As on a pannier laden two wheeler, just getting the machine started is also the hardest part when you tow a trailer. And once you do overcome inertia with either option, the pedaling becomes easy again. With a trailer, unless it is an older one that makes noise while in transit, more often than not, you'll even forget it's back there. Until you hit a hill. And yet, any ascent, when carrying a load, whether it is on the bike or behind it, will slow you down. How slow will only depend on the amount of weight, not how it's transported.
The only skill you will have to learn with trailers is how to back up your bike when it is attached to one. And even this is an easy feat to master. If you just lift the front wheel of your bike off the ground as you reverse your direction, your gear carrying conveyance will go anywhere your direct it.

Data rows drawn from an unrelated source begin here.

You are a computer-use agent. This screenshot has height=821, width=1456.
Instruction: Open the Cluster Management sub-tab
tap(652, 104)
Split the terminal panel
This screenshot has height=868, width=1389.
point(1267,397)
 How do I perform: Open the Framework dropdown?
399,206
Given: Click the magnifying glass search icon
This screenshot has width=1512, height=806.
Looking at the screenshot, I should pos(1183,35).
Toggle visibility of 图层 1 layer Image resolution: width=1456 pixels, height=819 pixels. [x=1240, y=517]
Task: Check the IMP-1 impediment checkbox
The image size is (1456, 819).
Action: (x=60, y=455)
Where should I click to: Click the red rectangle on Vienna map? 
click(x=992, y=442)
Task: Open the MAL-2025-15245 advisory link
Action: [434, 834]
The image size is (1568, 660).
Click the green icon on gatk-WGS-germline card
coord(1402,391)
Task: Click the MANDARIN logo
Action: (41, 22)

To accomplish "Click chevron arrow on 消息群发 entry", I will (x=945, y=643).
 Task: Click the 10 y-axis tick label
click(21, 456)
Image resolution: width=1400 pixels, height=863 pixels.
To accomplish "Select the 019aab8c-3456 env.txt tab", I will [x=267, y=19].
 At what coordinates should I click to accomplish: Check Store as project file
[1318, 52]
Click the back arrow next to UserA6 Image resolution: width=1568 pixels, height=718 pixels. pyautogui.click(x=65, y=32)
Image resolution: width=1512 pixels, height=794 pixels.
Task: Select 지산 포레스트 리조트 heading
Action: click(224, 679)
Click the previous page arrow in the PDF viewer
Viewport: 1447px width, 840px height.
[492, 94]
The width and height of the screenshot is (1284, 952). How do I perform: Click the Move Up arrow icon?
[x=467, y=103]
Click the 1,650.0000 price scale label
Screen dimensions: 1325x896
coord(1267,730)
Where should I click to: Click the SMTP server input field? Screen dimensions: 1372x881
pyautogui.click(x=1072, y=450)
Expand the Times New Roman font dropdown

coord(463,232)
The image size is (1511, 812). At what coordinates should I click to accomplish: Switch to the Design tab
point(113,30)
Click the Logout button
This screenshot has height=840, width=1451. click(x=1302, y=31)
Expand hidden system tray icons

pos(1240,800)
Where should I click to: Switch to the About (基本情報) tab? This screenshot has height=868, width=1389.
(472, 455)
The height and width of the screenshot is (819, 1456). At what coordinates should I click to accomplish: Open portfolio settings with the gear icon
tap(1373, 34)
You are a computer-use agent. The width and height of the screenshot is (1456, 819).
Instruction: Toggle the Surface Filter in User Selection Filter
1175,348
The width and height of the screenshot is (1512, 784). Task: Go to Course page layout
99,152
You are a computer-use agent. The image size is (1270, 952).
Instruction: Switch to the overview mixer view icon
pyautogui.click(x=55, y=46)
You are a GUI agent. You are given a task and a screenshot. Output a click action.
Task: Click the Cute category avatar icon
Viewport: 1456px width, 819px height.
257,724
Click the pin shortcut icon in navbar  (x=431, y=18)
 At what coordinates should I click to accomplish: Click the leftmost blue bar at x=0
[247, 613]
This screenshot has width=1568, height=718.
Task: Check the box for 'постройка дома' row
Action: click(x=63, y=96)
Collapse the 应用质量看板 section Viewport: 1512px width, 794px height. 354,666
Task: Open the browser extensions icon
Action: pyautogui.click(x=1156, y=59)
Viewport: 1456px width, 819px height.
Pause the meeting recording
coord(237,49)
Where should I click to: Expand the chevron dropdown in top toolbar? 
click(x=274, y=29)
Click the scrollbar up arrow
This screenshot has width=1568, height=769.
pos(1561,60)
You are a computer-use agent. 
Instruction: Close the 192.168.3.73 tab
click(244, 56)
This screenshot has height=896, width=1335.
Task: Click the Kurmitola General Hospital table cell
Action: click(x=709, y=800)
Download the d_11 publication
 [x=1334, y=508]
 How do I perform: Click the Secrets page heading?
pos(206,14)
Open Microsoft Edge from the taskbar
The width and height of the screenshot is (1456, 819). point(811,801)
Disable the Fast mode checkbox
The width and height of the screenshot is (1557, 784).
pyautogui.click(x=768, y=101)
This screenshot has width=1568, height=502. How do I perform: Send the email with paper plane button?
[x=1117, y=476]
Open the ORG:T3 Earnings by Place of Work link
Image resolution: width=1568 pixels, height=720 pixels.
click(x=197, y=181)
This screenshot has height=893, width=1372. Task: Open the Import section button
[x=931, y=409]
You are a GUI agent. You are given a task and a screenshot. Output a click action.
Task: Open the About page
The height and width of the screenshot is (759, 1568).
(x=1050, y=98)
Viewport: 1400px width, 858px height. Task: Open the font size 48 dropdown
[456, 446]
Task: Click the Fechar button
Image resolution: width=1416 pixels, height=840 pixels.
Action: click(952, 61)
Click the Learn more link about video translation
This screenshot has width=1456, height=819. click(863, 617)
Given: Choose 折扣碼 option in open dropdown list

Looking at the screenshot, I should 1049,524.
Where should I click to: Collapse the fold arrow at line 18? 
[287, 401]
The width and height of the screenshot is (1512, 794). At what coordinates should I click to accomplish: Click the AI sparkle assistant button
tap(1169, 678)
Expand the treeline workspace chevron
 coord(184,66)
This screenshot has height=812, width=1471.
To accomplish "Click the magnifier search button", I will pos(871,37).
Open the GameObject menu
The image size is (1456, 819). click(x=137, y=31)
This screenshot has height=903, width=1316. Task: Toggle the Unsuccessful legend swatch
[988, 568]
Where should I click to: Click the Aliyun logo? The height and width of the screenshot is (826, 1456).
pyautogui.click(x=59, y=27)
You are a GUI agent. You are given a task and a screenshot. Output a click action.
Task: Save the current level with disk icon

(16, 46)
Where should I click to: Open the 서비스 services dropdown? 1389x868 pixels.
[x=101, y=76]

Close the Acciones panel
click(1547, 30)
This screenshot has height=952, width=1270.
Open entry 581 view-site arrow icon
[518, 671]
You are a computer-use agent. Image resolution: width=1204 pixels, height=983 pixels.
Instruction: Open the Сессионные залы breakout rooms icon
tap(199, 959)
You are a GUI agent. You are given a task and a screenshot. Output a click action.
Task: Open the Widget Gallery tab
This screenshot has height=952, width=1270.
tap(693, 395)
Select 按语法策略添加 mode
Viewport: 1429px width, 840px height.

Some people worry that the shoulder upon which they are forced to ride is not wide enough for a trailer. With a one wheel trailer, this is not a problem and yet I found on my ride across the US in '86 with a two-wheel trailer, that motorists seemed to give me a wider berth whenever they passed me. Not only did the slightly wider profile that I offered make me more visible, but car drivers seemed to associate my trailer with work and respected me as someone paying my way through their lands -- I wasn't seen by them as just another tourist cluttering up their roadways.
With the many different trailers on the marketplace now, all of them have advantages and disadvantages when compared to one another. The ones that we feel are the best in each of the niches they serve are compared in the table at: http://www.bikeroute.com/TrailerMatrix.htm
For lightweight touring the one wheel trailers excel but their limits become obvious when you try to make them a part of your life at home. For example, hauling a bike around (especially a recumbent) on them is very hard if not impossible. Nor will you feel comfortable with heavy objects such as a beer keg or five gallons of drinking water (I regularly haul four such containers in my Blue Sky).
While it would also be difficult to transport an extra bicycle on the lightweight trailers that have two wheels, the BicycleR Evolution and the Bykaboose , it is still possible to safely exceed the recommended carrying capacity for other objects you may find yourself needing to carry. (If you try to do so on the one wheelers, the bike itself will end up all over the roadway.) For example, once in a while you may want to press your trailer into service as a bike taxi to carry a real person around. Most two wheel trailers, though not recommended for insurance reasons, can be called upon to do such a job. Suppose also, for example, that you locate an oversize, overweight item such as an outdoor table and umbrella at a garage sale and you then need to get it home. With a little creativity, this is not a problem for a two wheeled trailer.
Being able to transport awkwardly sized objects is an important consideration if you are moving toward a more car-free lifestyle because the bike trailer is an integral part of living in such way. In this way of doing your life, even something as simple as whether or not you can haul a bike in your cart becomes an important consideration.
Should your bike break down in a way that requires you haul your broken machine to the bike shop for repair, for example, you can still do so with with the back bike up bike you will already have on hand for such a lifestyle (see "How to Enjoy a More Car Free Lifestyle": ). And yet there again, if your resources allow it, you might even want to own one trailer for touring and one for cargo.